Rebuilding Place in the Urban Space

"A community’s physical form, rather than its land uses, is its most intrinsic and enduring characteristic." [Katz, EPA] This blog focuses on place and placemaking and all that makes it work--historic preservation, urban design, transportation, asset-based community development, arts & cultural development, commercial district revitalization, tourism & destination development, and quality of life advocacy--along with doses of civic engagement and good governance watchdogging.

Tuesday, August 09, 2005

Is it possible to get people to shop at malls and traditional shopping districts in the same trip?

This is relevant to Columbia Heights with the coming of Target, Bed, Bath and Beyond, etc. In "Georgetown's trolley that could?; With retail center coming, city backs idea of shuttling shoppers to its historic square," the Austin American-Statesman reports that:

This November, a San Francisco-style trolley will ferry consumers already laden with purchases from a Georgetown retail complex to another shopping adventure downtown. At least, that's what city officials hope for as they plan a free trolley that will move people the mile-long distance between the new Wolf Ranch shopping complex along Interstate 35 and the historic downtown square.

With its boutiques and restaurants in stone buildings surrounding the historic county courthouse, the square long has been considered the locus of Georgetown's identity. City leaders and business owners hope that identity can be sustained in the face of new retail development west of the interstate. But right now, the trolley idea is long on vision and short on specifics: There's no route, no schedule and no contract. Organizers don't know how many people will ride, or even whether Wolf Ranch shoppers would be willing to abandon their cars to take a short bus trip to downtown Georgetown.

"I'm definitely not saying it's not going to be a challenge to get Texans out of their cars," said Shelly Hargrove, Georgetown Main Street manager and director of the city's Convention and Visitors Bureau. "I'm hoping people will try it just for the novelty and convenience." In July, the City Council approved spending up to $56,000 for the trolley -- half of the service's annual cost.
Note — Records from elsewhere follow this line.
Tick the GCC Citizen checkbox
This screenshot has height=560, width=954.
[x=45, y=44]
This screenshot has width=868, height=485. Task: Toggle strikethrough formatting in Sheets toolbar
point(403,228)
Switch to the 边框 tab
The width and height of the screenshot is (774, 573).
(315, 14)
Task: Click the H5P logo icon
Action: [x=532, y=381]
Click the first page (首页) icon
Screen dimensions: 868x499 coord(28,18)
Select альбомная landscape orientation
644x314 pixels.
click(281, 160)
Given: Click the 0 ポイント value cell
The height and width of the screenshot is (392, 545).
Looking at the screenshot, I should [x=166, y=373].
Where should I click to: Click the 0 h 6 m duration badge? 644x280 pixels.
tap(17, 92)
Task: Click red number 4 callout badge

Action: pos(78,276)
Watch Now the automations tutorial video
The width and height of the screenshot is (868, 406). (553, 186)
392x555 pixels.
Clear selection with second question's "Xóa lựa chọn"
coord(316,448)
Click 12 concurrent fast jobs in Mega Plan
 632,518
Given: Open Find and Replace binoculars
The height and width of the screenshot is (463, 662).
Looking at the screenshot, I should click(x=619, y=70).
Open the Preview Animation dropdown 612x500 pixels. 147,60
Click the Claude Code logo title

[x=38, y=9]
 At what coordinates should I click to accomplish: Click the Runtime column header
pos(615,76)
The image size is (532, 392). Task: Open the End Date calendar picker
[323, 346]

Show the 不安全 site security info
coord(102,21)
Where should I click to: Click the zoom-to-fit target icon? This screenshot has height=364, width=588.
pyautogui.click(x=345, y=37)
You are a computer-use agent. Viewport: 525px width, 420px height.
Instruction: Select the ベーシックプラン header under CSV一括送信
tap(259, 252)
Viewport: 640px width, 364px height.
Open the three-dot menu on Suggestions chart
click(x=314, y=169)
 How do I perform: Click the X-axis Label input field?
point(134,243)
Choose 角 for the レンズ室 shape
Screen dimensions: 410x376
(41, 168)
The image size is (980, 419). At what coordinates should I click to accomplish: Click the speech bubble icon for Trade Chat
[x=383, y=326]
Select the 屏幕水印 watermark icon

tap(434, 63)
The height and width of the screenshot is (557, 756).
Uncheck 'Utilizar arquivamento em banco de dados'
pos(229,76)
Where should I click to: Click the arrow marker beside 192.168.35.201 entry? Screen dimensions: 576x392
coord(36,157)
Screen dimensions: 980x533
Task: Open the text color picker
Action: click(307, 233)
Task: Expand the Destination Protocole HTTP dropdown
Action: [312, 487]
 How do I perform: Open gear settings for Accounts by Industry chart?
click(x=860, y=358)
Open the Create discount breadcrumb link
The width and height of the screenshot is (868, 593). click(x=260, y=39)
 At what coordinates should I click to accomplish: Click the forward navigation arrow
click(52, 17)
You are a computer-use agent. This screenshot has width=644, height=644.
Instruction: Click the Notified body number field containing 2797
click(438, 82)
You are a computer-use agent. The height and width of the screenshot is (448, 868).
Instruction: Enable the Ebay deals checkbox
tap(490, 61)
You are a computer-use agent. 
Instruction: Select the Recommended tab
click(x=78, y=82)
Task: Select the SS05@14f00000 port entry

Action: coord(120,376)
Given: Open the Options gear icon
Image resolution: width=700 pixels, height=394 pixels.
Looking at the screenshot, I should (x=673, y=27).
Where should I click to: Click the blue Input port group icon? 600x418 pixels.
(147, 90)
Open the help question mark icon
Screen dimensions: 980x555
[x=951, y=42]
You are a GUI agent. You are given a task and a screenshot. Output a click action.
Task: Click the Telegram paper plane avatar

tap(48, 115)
The rest, city officials hope, will come from Simon Property Group Inc., which is developing Wolf Ranch, and other groups, like the Georgetown Chamber of Commerce.

Officials at Simon Property Group said they support the trolley as a connection between two complementary, not competing, shopping districts. "It's never been our desire to pull business away from downtown," said Barbara Barnes, regional property manager for Simon, who added that Simon has agreed in principle to help pay for the trolley.

To that end, Simon erected signs over vacant storefronts in Wolf Ranch that urge shoppers to "Visit Historic Downtown Georgetown." Later this year, a Georgetown visitor's center will open in the mall. Still, no one is sure how successful the tie-in will be. Council Member Farley Snell said when the council approved Wolf Ranch in 2003, he and other council members were concerned that it could have an adverse effect on downtown merchants.

If you offer it will they come?

bus.jpg Photo from the Georgetown Hoya Newspaper.

My sense is that the customer demographics vary significantly between the traditional shopping district in Georgetown, Texas and the coming mall. The shuttle in the "other Georgetown" in DC appears to work, but it's not shuttling people from the equivalent of Tyson's Corner, and it's well connected to transit (connecting to the Dupont Circle, Rosslyn, and Foggy Bottom subway stations).

GRAPHIC SOLUTIONS Environmental Graphics.jpgMarketing is key like this example from Graphic Solutions, which created a nice identity system for a downtown shuttle bus system.

I like the Visitors Center idea at the mall, although it has to be done well. It would be nice for there to be a local DC heritage visitor center in Union Station.